在宅勤務は生産性向上になるか
「通勤時間がなくなった」ことを、ちょうど100人の回答者(30%)が「良かったこと」にあげている。2時間から3時間の時間的余裕ができたのは大きい。その余裕はもちろん家事育児だけに費やされているのではない。
図3の「生活習慣」という項目にカウントした回答には、「朝ゆっくり眠れる」といった「睡眠時間確保」派と、散歩、ジョギング、読書、映画鑑賞、勉強などに精出す「自由時間」派が見いだせる。「通勤時間の分働ける」「終電を気にせず働ける」(!)という「仕事」派も一部にいらっしゃるが。
「良かったこと」として「仕事関係」をあげた人も44人いる。「無駄な会議がなくなり、大事な仕事に集中できる」「無駄がなくなる、仕事が合理的になる」「自分のやるべき仕事に集中できる」「自分のペースで仕事ができる」「会社にいるといろんな仕事が降ってきたりするが、それがない」「さまざまな手続きが簡略化・効率化するきかっけとなった」と並べると、オフィスではいかに無駄だと思うことをさせられてきたか、いまさらながら意識させられる。そんなことのために家族との夕食をずっと犠牲にしてきたのかと。在宅勤務は日本の課題とされる生産性向上への突破口かもしれない。

しかし、「困ったこと」として「仕事関係」をあげた人は、はるかに多い137人だった。内容を細分すると、「部屋が狭く、家族を外に追い出さなくてはならない」「家で仕事する場所がリビング」「リビングの机をとられ、私が仕事をするスペースがなくなった」「オンライン会議のスペースがない」「別々の独立した部屋がない」などの「自宅の仕事環境」が42人、「子供がいるので静かに勤務できない」「リビングで仕事をしているのでテレビが見られない」「夫婦共に在宅日はテレビ会議時間にお互い気を使う」などの「仕事と家族のかね合い」も42人で、1位タイだ。
続いて「オフィスに比べて集中しづらい」「オンオフの切替がむずかしい」などの「モーティベーションの維持」の難しさをあげたのが39人だった。「パワハラ気質な上司が家の中にオンラインで介入してきた感じがしてこわい」という回答からは、精神的ストレスも危惧される。
このほか仕事関係の「コミュニケーション」の難しさを27人、「通信環境・情報管理」の問題を21人、「印鑑・郵送物・紙の資料」などの技術的な制約を15人が指摘している。これらの要因が複合した結果であろうが、20人が「仕事が進まない/はかどらない」「仕事の効率が悪い」といった表現を用いている。在宅勤務を生産性向上につなげるには、まだハードルがいくつもあるようだ。

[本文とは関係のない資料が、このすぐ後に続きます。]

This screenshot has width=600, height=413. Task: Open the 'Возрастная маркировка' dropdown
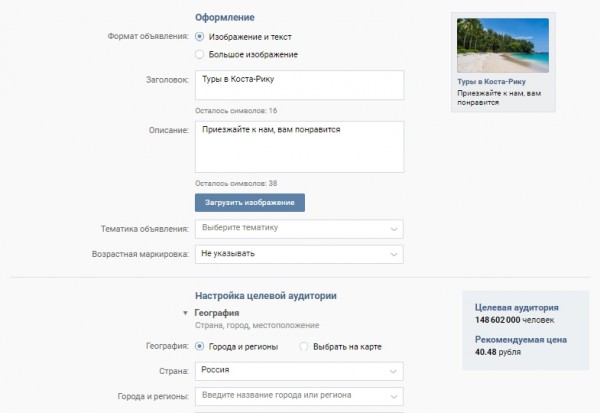299,254
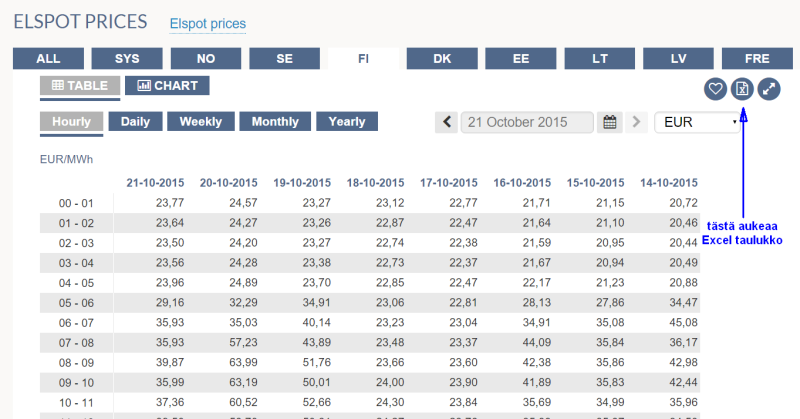
Task: Go to previous day arrow
Action: 447,123
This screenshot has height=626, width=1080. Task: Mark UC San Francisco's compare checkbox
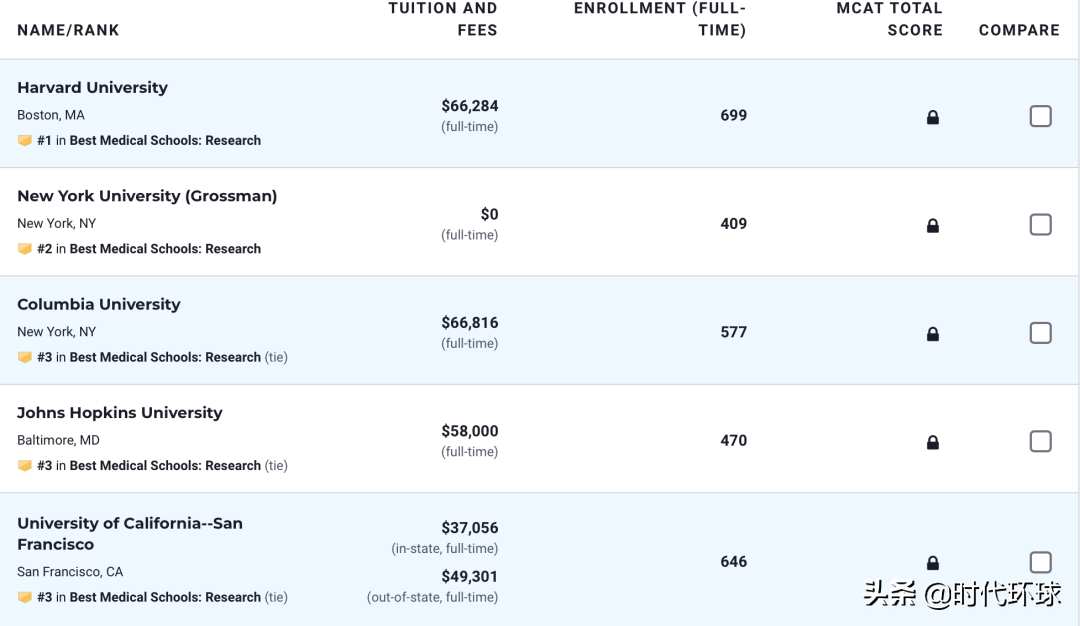click(x=1040, y=562)
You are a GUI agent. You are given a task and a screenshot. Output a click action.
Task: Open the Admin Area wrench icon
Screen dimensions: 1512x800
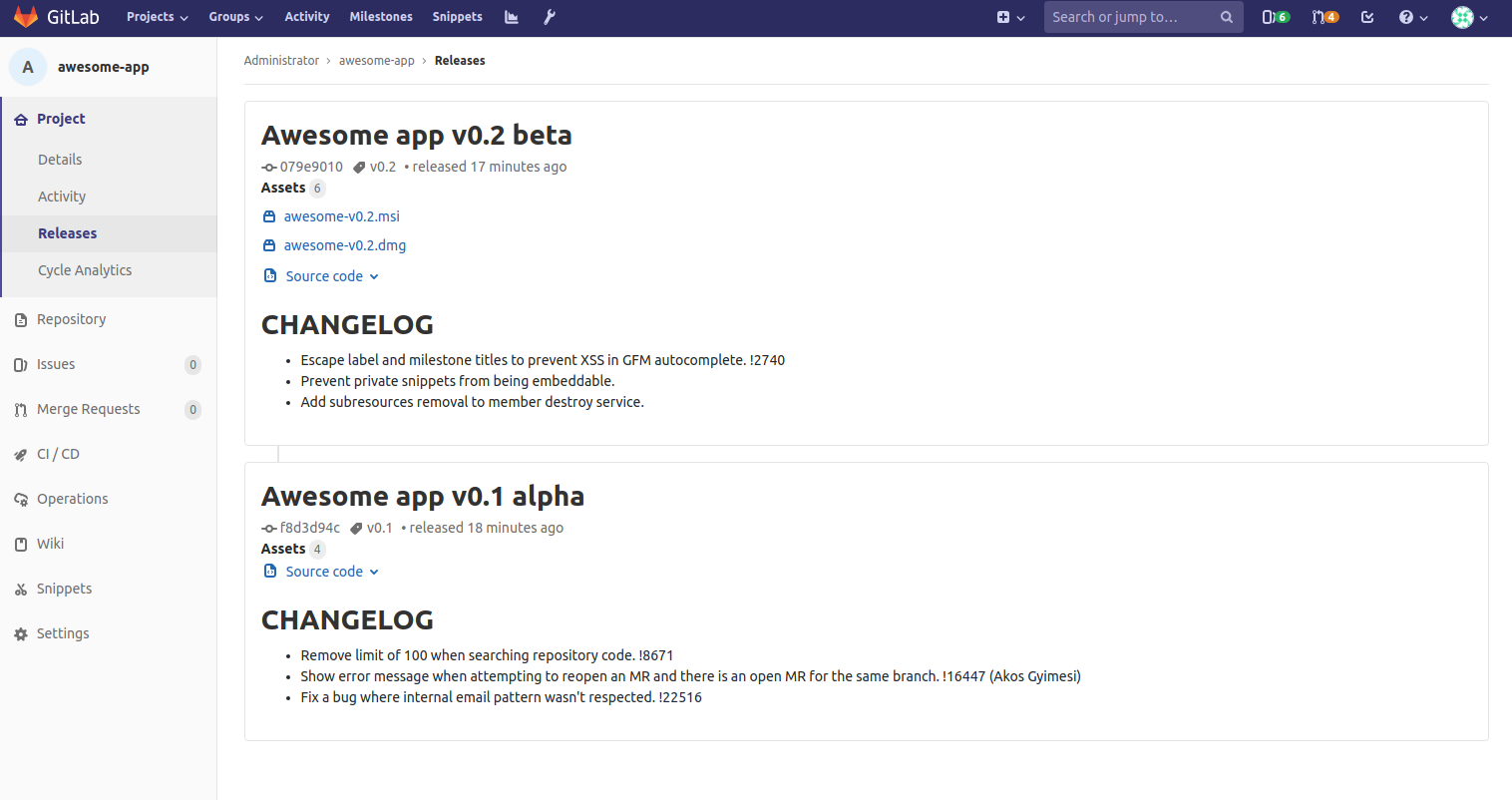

在宅勤務でも「モーティベーション」を維持して「コミュニケーション」をはかるような職場管理の方法は各企業が取り組まねばならない喫緊の課題である。自宅の「通信環境」整備のための費用の会社および国からの支援は始まっているが、より充実させる必要がある。印鑑や紙の使用は無くしてもらうしかない。
となると残るのは「仕事と家族のかね合い」で困らないような「自宅の仕事環境」整備だろう。日本の住宅はヨーロッパや北米のみならず豊かになったアジア諸国の多くと比べても狭くて条件が悪いので、世界のトレンドとなったテレワークについてゆくにはそれが思わぬネックになっている。
「別々の独立した部屋」をすぐに持つのは難しいだろうが、住宅の中に小さくても個人のスペースを作ることが、「家族を幸せにする」在宅勤務を「新しい生活様式」にするための条件だろう。感染状況が改善したら、ネットカフェをテレワークに使う、一般の喫茶店もデフォルトでWi-Fi完備にするという海外でよくあるような方向もいいだろう。
未来の働き方は未来の暮らし方でもある。会社だけでなく家族も変わり、仕事と生活がうまく組み合わさり、その両方に女性も男性もちょうどいいくらい時間と手間をかけられる新しい社会の仕組みを生み出してゆきたい。